Russian President Vladimir Putin said early Friday that he and Turkish President Recep Tayyip Erdogan have agreed to work on launching a new series of peace talks between the Syrian regime and opposition.

Speaking to TRT Haber channel, president`s aide Ibrahim Kalin said President Erdogan welcomed Putin`s proposal and agreed to work on it.

Kalin described Putin`s offer as starting a second process in addition to Geneva talks which would bring regime and opposition representatives together, under UN roof.

"It is important that this offer comes from Russia," he added.

Kalin said, "this is not an alternative to the Geneva talks, but perhaps a process can be initiated in coordination with Geneva talks."

This may positively influence the dynamics, he added.

"We will work on this, but it is more urgent to stop the conflicts in Aleppo," he stressed.

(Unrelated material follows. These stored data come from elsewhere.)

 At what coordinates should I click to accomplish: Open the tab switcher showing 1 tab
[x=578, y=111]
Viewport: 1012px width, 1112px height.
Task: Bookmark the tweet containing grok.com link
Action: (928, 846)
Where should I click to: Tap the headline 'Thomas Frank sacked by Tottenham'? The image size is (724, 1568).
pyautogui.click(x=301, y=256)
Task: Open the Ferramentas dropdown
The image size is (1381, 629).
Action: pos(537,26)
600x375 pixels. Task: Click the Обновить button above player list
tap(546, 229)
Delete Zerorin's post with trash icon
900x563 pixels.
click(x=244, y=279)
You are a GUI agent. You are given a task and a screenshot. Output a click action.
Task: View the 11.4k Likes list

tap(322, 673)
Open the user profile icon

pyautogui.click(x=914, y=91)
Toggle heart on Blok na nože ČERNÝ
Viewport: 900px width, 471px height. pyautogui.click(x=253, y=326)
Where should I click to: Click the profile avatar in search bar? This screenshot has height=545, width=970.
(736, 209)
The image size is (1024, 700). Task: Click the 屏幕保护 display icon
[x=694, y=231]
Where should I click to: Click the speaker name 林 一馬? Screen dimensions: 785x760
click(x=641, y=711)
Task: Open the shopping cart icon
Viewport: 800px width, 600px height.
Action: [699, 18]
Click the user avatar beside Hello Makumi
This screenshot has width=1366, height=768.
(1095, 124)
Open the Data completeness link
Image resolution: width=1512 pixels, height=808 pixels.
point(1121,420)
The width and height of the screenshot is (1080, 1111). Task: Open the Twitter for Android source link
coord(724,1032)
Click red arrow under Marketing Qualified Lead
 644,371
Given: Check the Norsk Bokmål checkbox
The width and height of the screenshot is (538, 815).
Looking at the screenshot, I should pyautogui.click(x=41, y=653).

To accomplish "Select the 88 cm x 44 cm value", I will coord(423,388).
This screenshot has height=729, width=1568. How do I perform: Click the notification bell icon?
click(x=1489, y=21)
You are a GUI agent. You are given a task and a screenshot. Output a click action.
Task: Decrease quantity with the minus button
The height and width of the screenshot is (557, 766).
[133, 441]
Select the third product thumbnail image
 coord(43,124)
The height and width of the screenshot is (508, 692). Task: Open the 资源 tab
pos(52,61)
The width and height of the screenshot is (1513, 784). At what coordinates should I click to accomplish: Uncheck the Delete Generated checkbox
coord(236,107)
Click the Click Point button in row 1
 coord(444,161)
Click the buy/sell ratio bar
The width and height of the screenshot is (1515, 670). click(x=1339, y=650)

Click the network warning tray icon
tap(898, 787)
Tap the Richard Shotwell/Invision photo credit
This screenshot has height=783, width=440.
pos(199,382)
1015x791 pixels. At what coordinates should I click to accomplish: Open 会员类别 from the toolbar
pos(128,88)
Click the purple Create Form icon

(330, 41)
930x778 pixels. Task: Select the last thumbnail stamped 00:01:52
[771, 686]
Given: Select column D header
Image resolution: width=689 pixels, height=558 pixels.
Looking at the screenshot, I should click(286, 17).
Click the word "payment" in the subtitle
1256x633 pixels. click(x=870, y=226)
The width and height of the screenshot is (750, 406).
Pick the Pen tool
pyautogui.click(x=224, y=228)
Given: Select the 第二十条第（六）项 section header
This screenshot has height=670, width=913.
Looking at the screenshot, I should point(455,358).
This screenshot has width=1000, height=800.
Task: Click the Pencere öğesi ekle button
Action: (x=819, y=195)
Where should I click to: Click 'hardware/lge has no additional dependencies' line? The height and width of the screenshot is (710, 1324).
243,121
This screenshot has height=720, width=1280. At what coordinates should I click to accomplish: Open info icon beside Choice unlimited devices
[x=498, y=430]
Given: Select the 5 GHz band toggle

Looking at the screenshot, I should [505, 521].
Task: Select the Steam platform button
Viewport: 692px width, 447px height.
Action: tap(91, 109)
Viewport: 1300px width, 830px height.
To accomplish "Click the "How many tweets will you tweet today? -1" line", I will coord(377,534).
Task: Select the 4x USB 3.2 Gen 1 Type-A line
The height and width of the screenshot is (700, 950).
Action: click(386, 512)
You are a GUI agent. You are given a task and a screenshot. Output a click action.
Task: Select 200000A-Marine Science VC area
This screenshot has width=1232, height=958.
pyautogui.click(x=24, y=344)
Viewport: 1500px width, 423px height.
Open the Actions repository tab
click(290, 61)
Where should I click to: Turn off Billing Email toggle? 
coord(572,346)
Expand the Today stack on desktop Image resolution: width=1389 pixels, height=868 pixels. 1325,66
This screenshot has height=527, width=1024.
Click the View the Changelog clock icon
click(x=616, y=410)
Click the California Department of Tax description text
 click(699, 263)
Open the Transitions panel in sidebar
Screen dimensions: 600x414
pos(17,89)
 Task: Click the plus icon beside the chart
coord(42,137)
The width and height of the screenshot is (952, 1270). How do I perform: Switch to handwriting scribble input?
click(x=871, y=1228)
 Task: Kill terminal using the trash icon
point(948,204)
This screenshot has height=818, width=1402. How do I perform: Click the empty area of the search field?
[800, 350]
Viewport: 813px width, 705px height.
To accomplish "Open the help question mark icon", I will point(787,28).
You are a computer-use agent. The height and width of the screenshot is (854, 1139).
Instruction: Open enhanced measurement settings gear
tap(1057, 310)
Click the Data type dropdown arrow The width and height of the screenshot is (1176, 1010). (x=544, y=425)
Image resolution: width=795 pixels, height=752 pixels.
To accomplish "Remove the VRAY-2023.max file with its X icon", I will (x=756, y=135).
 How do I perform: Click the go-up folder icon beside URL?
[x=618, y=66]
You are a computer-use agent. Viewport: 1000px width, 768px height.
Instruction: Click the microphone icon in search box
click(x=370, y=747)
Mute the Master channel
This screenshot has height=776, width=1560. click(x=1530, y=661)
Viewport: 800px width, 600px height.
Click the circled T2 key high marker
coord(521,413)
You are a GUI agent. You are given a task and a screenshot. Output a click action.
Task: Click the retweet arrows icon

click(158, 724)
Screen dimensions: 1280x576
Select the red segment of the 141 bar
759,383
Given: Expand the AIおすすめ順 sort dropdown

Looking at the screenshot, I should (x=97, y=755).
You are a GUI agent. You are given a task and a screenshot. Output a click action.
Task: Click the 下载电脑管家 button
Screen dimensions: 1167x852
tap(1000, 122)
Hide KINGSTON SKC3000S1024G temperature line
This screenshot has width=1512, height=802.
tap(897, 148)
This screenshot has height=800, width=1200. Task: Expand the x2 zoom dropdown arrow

Kalin said it is not meaningful to carry on negotiations in Astana, Geneva or elsewhere while the conflict still continues there.

Putin told a press conference in Tokyo, "the day before yesterday in a phone conversation we agreed with President Erdogan that we will offer the conflicting parties -- we to the government of Syria and the Turkish president to the representatives of the armed opposition -- to continue peace talks at a new venue, and this could be Kazakhstan’s capital Astana," as Russian news agency TASS quoted.

Putin added that if the regime and opposition agree to the proposal, "we will ask Kazakh President Nursultan Nazarbayev to back this process." He also insisted that the proposed talks in Astana would not “compete” with those held in Geneva, but would “complement the Geneva talks".

Earlier this week, Syrian opposition forces in eastern Aleppo reached a ceasefire deal with President Bashar al-Assad’s forces to evacuate civilians from the city.

Since then, at least 7,500 civilians have left Aleppo for safe areas in Idlib -- which is located near the border with Turkey -- according to Syrian opposition group officials.

Syria has been locked in a vicious civil war since early 2011, when the Bashar al-Assad regime cracked down on pro-democracy protests -- which erupted as part of the "Arab Spring" uprisings -- with unexpected ferocity.

Since then, more than a quarter of a million people have been killed and more than 10 million displaced across the war-battered country, according to the UN. The Syrian Center for Policy Research, however, put the death toll from the six-year conflict at more than 470,000 people.